Ensuring your digital demise...with some help.



Death, at least physical death, has always been the great unknown.  Where do we go?  What will we feel? What will happen to us?

And while many of us have pondered these very questions, many of us have yet to ask ourselves another, equally valid question...what will happen to our digital selves when we die? 

Well, the answer (or a possible answer) has been found in a fascinating article this weekend in the new WIRED magazine called "Lifesavers", written by Scott Brown.  Brown brings up the question that should be on all of our minds...if something happened to us tomorrow, what would (or should) remain of our digital personas online and "in the cloud"?   From items such as bank account passwords and facebook identities, to videogame avatars and maybe even fake online personas, this information may live on long after our physical bodies have gone to rest.

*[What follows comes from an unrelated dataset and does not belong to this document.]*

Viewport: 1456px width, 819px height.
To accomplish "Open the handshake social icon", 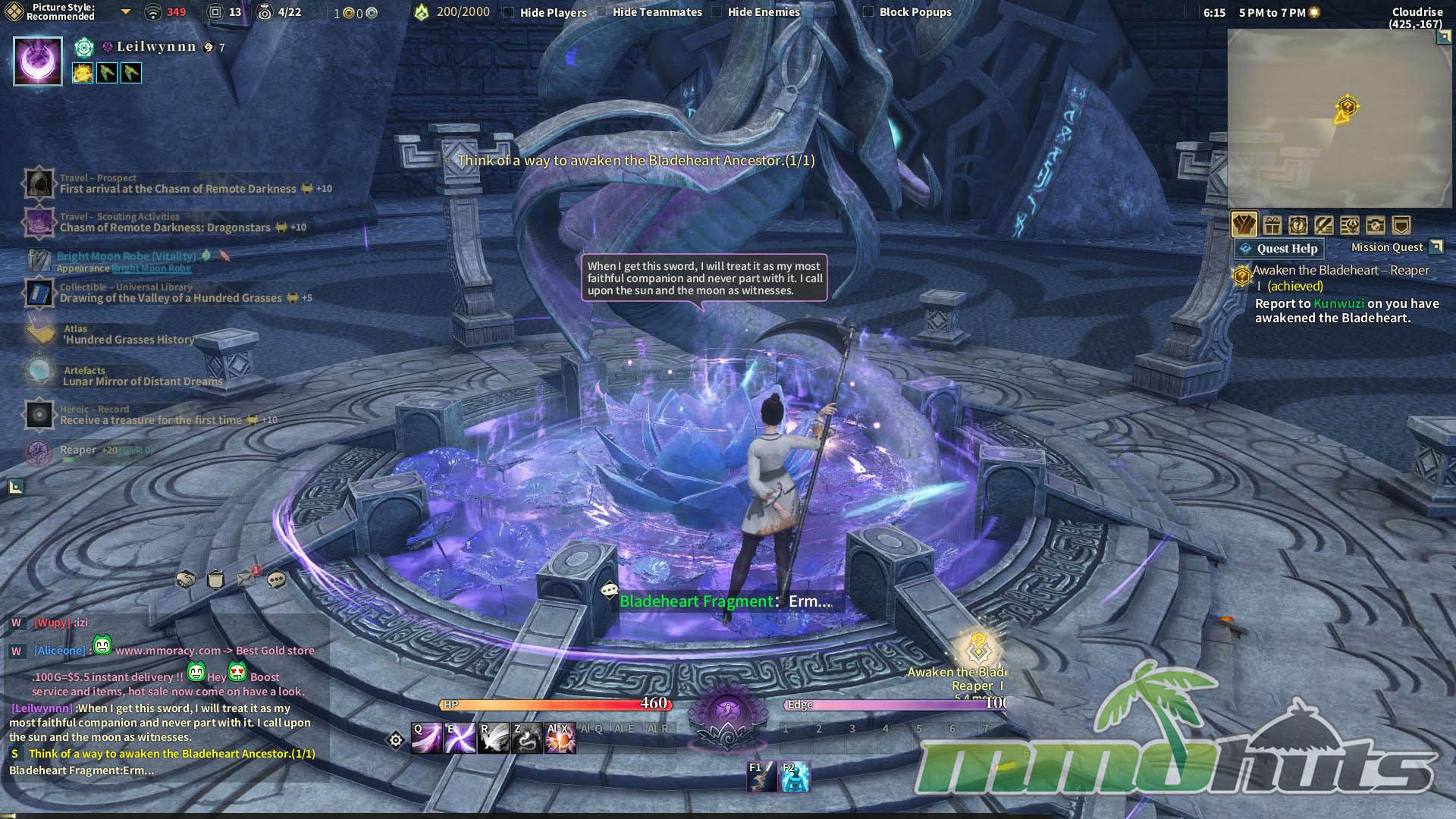I will [x=186, y=580].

In his article, Brown has found three companies that currently offer an individual the chance for "posthumous" management of their digital lives:

1. Legacylocker.com
2. Deathswitch.com
3. Assetlock.net

For a small fee, each of these companies organizes and stores your online life.  Every so often, they ask that you check in to remind them that you are still alive...if that fails, and is properly verified (one site even needs two living verifiers!), you account with the permissions you sent upon your death is "executed" (no pun intended).  Accounts are closed, video game avatars are given to friends, and messages are sent out.  Total control before you lose all control.

Aside from being incredibly depressing and sad to think about, there is some merit in the regulation of our online identities and all that goes with it.  Many of us barely manage them in our living lives now...signing up for random sites, creating multiple identities on social networking sites, and uploading thousands of photos to the web.  When we are gone...who will manage these?  Delete them?  Save them and create a legacy, in the way that many facebook and myspace pages for people that have passed away are becoming a shrine? 

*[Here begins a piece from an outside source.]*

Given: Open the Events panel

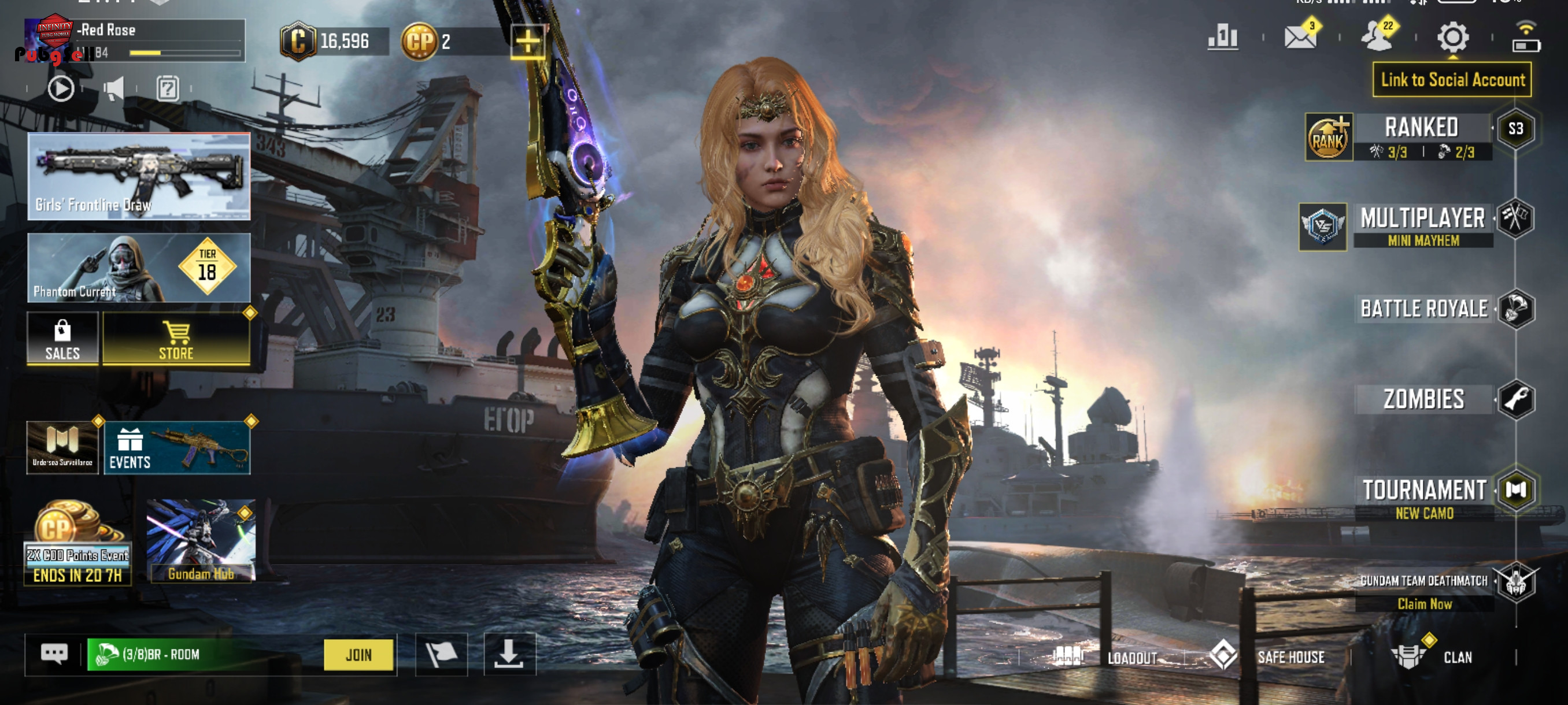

Or maybe we can finally get to say that last word to someone.  Maybe it is not a bad thing after all.

But what about the other, more neferious sides of us that exist on the web, when paired with the opportunities these services offer?   Passwords and facebook accounts are one thing.  But sending out emails that tell off someone once and for all, that they can never reply to?  Or having triggered messages that admit things that maybe we just shouldn't to others.  Having grandiose visions of creating our digital life after we are gone, that may sound silly if we really think about it?

These services, I feel, are the first volley in a heated debate that will continue on - as our digital lives get larger, we will need to manage them, and ensure they stay the way we want them to...or are deleted when their time is up.  And as our physical lives get shorter, that time may be coming quickly.